Quel vecchio mulino capolavoro di Pellizza

Quel vecchio mulino capolavoro di Pellizza

È passato più di mezzo secolo da quando il pubblico milanese ebbe l'occasione di vedere esposto, nelle sale della Permanente, il dipinto «Vecchio Mulino», una delle poche opere divisioniste di Pellizza da Volpedo, l'autore del celebre Il quarto Stato. Va dunque a merito delle Gallerie Maspes (via Manzoni 45) la riproposta di un capolavoro tanto celebrato e discusso quanto poco visto, anche per la gelosia del collezionista privato che lo aveva acquistato. Negli anni Ottanta, il «Vecchio Mulino» uscì comunque dall'Italia per andare in Giappone, selezionato per l'esposizione dedicata alla pittura occidentale del XIX secolo, ed è stato poi di nuovo visibile a Trento, nel 1990, in occasione della grande mostra di Palazzo delle Albere dedicata al divisionismo italiano. Il capolavoro divisionista di Pellizza inaugura del resto il nuovo spazio espositivo delle Gallerie Maspes (via Manzoni 45, ingresso libero, da martedì a sabato, 10-13, 15-19, sino al dieci maggio) e si avvale di un catalogo, curato da Francesco Luigi Maspes, e che contiene numerosi contributi critici, fra cui quelli di Aurora Scotti Tosini, già autrice del catalogo generale di Pellizza da Volpedo, Gianluca Poldi, Enrica Boschetti.
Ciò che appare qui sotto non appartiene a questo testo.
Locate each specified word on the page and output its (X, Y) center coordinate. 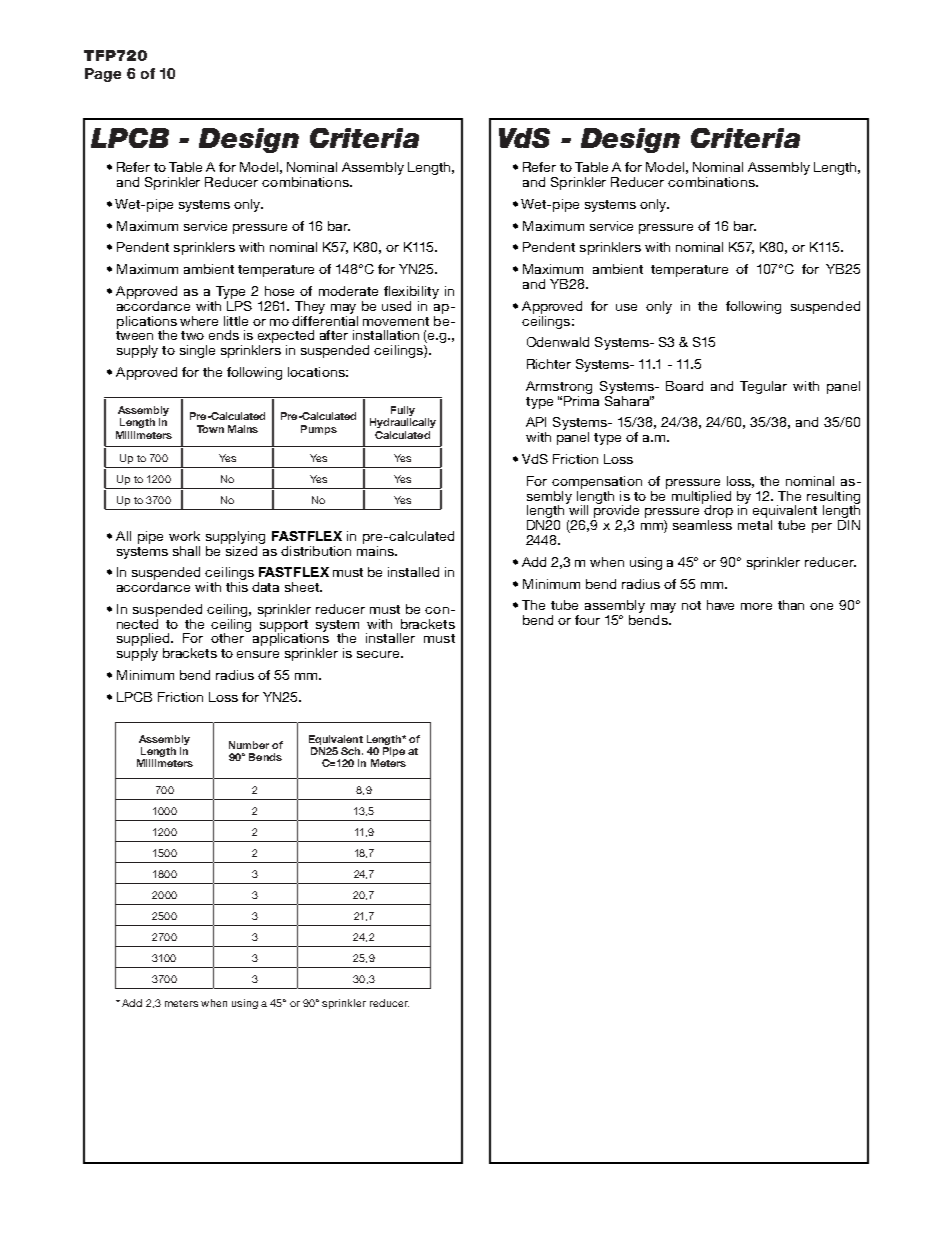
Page (103, 75)
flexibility (411, 292)
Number (249, 745)
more (756, 606)
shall (186, 551)
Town (210, 429)
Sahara (628, 399)
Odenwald (558, 342)
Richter (549, 364)
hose (279, 291)
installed (413, 572)
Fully (403, 411)
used (396, 306)
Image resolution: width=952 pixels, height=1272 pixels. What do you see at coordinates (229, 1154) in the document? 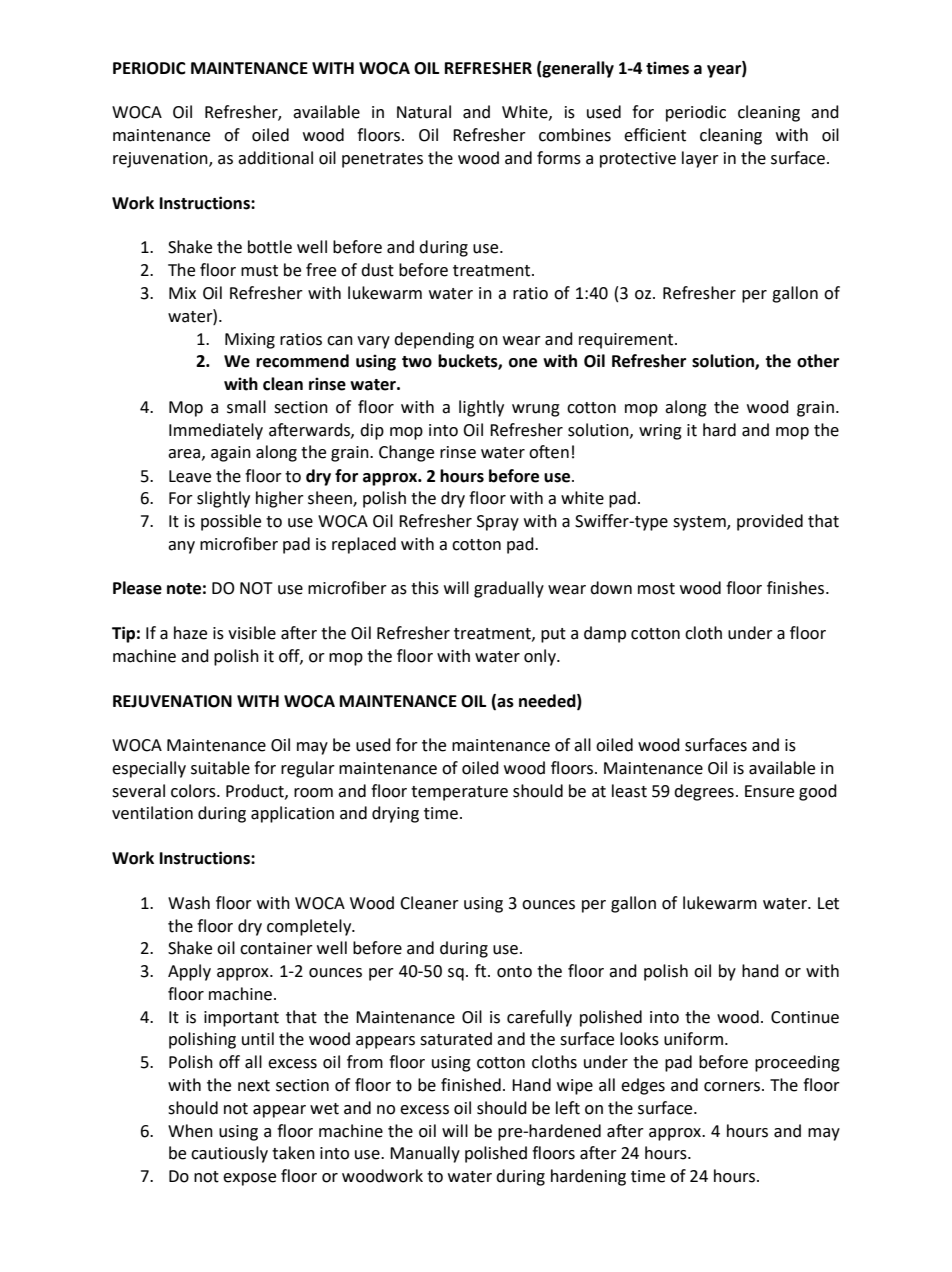
I see `cautiously` at bounding box center [229, 1154].
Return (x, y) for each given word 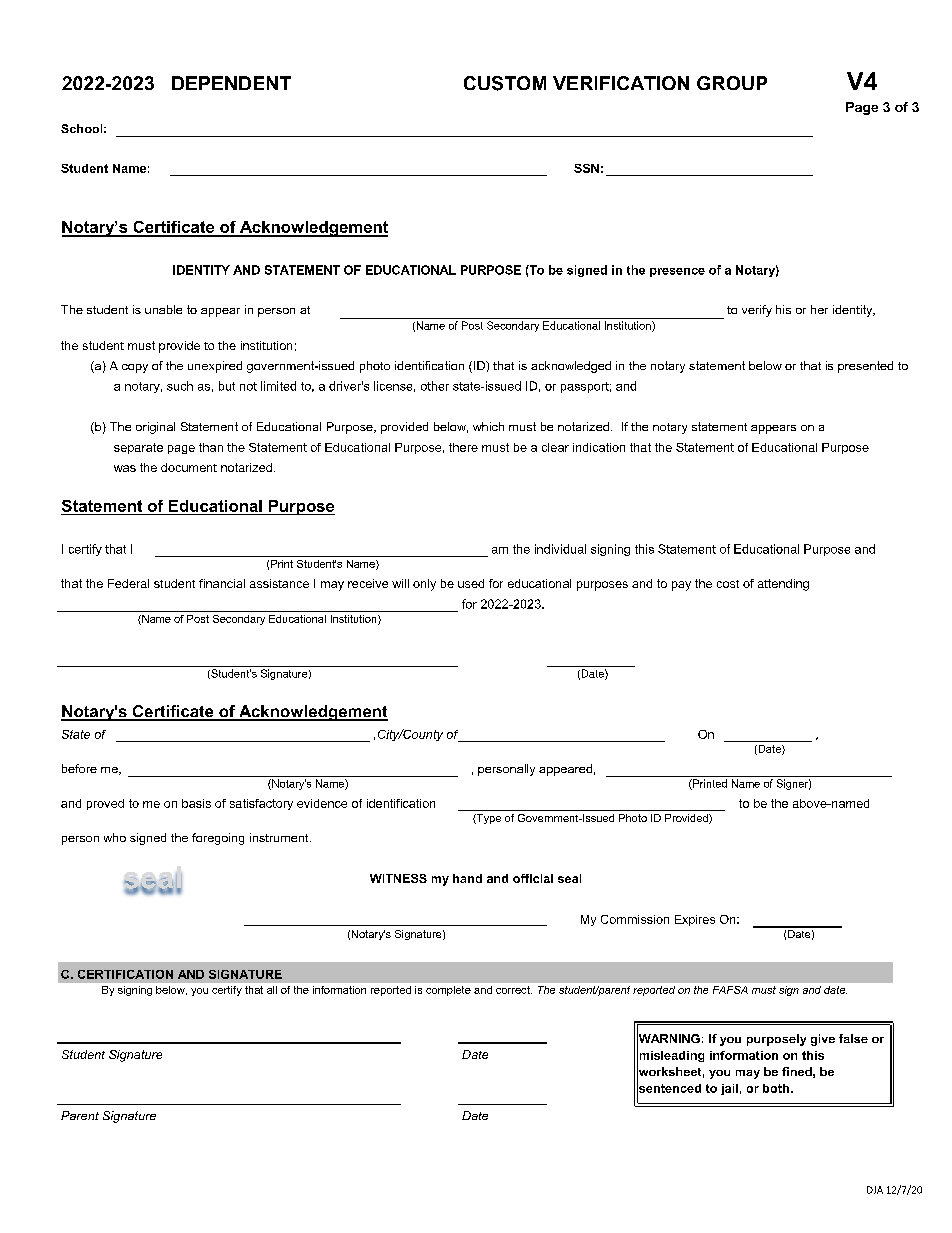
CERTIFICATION (125, 974)
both (776, 1088)
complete (448, 991)
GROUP (732, 83)
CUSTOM (505, 83)
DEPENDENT (231, 83)
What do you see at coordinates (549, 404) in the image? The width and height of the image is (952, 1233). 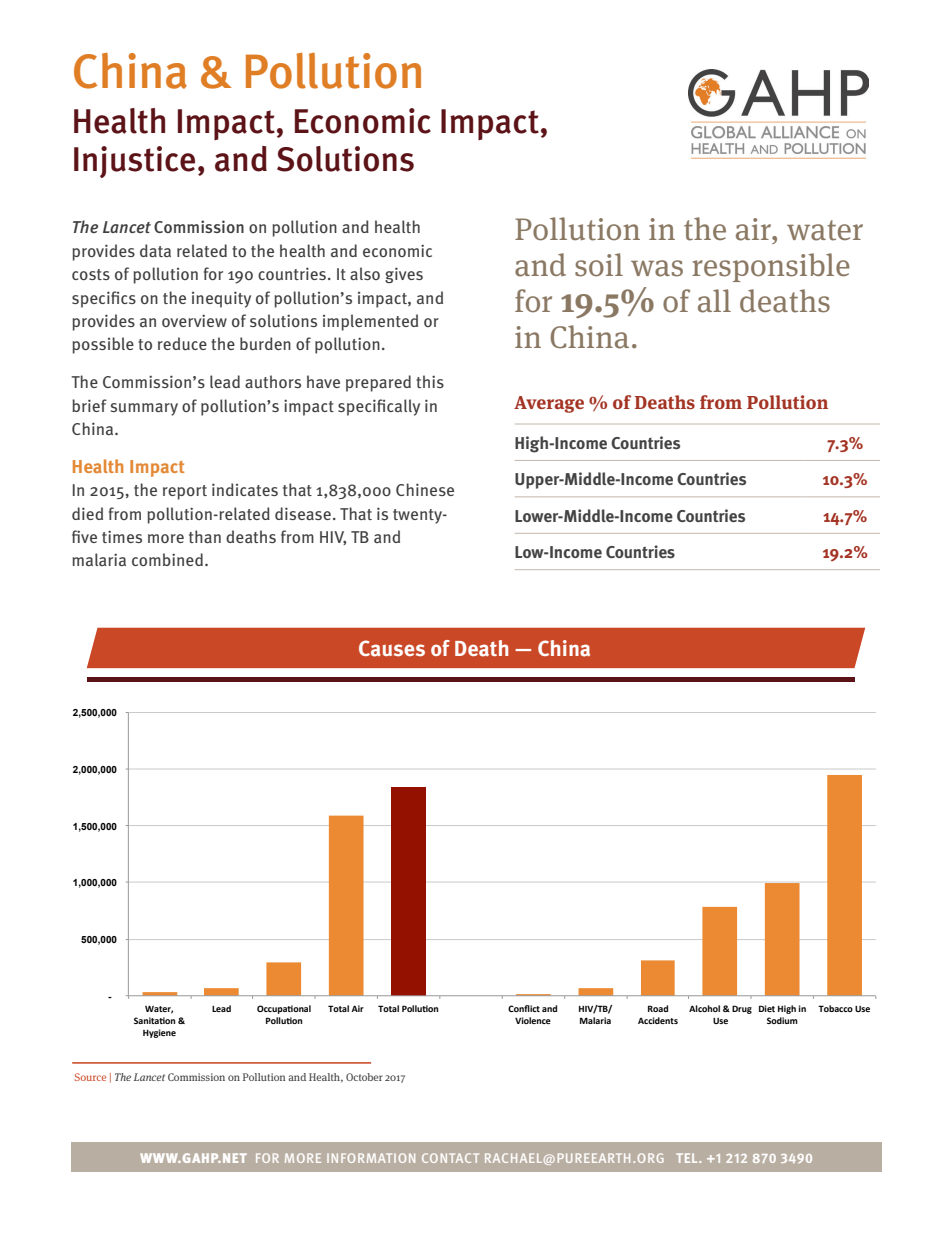 I see `Average` at bounding box center [549, 404].
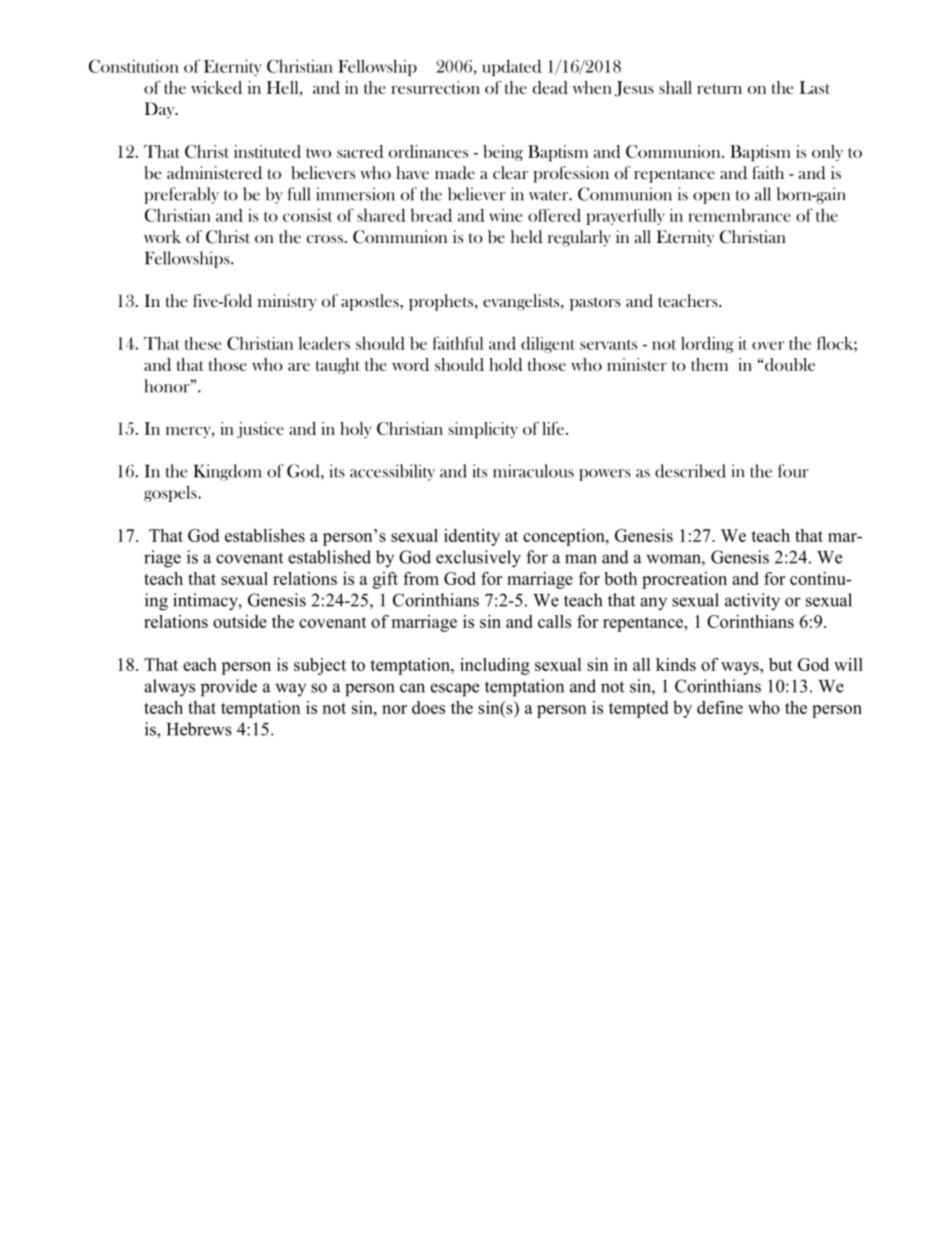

Organizzata con il patrocinio della Commissione Europea, della Regione Lombardia, della Provincia di Milano, del Comune di Milano e di quello di Volpedo, nonché dell'Associazione Pellizza da Volpedo Onlus, la personale che ruota intorno a questo unico, importantissimo quadro racconta le forme del grande mulino, situato nel centro di Volpedo, e delle case adiacenti, con una lunga ombra che marca la profondità della strada. Al divisionismo applicato rigorosamente sullo sfondo, fa però riscontro un più libero modo di trattare il primo piano, con tonalità cromatiche ocra-rosate e con una stesura più mossa e libera di marca impressionista. L'opera, come nota Aurora Scotti Tosini, si iscrive «nell'ambito di quel ritorno al paesaggio che Pellizza perseguì nei primi anni del Novecento, in linea con le rimeditazioni sulla natura e con lo studio degli effetti di luce che la tecnica divisionista poteva offrire».
Dalle analisi diagnostiche e dall'intervento di restauro di cui il catalogo dà conto, vengono anche alla luce le originali cromie usate dall'autore, e la sua minuziosità tecnica. Nato nel 1868 in quella Volpedo che allora era un piccolo borgo in provincia di Alessandria, figlio di piccoli proprietari terrieri di forte impronta risorgimentale (il padre era un convinto garibaldino e uno dei figli venne battezzato con il nome di Aventino, in omaggio alla Repubblica Romana del 1848), Pellizza ebbe una vita purtroppo breve: morì suicida, infatti, nel 1907, sconvolto dalla morte della moglie e del terzogenito appena nato, dalle incomprensioni intorno al suo lavoro e dall'eccessiva solitudine che il suo carattere gli aveva procurato. Eppure, nei vent'anni di attività artistica, pochi pittori furono come lui a contatto con le novità italiane e internazionali.

Allievo di Fattori, amico di Plinio Novellini e Telemaco Signorini, ammirato da Segantini e da letterati come Cena e Bistolfi, Pellizza studiò all'Accademia di San Luca frequentò l'Accademia di Francia a Villa Medici, studiò poi a Brera e all'Accademia Carrara.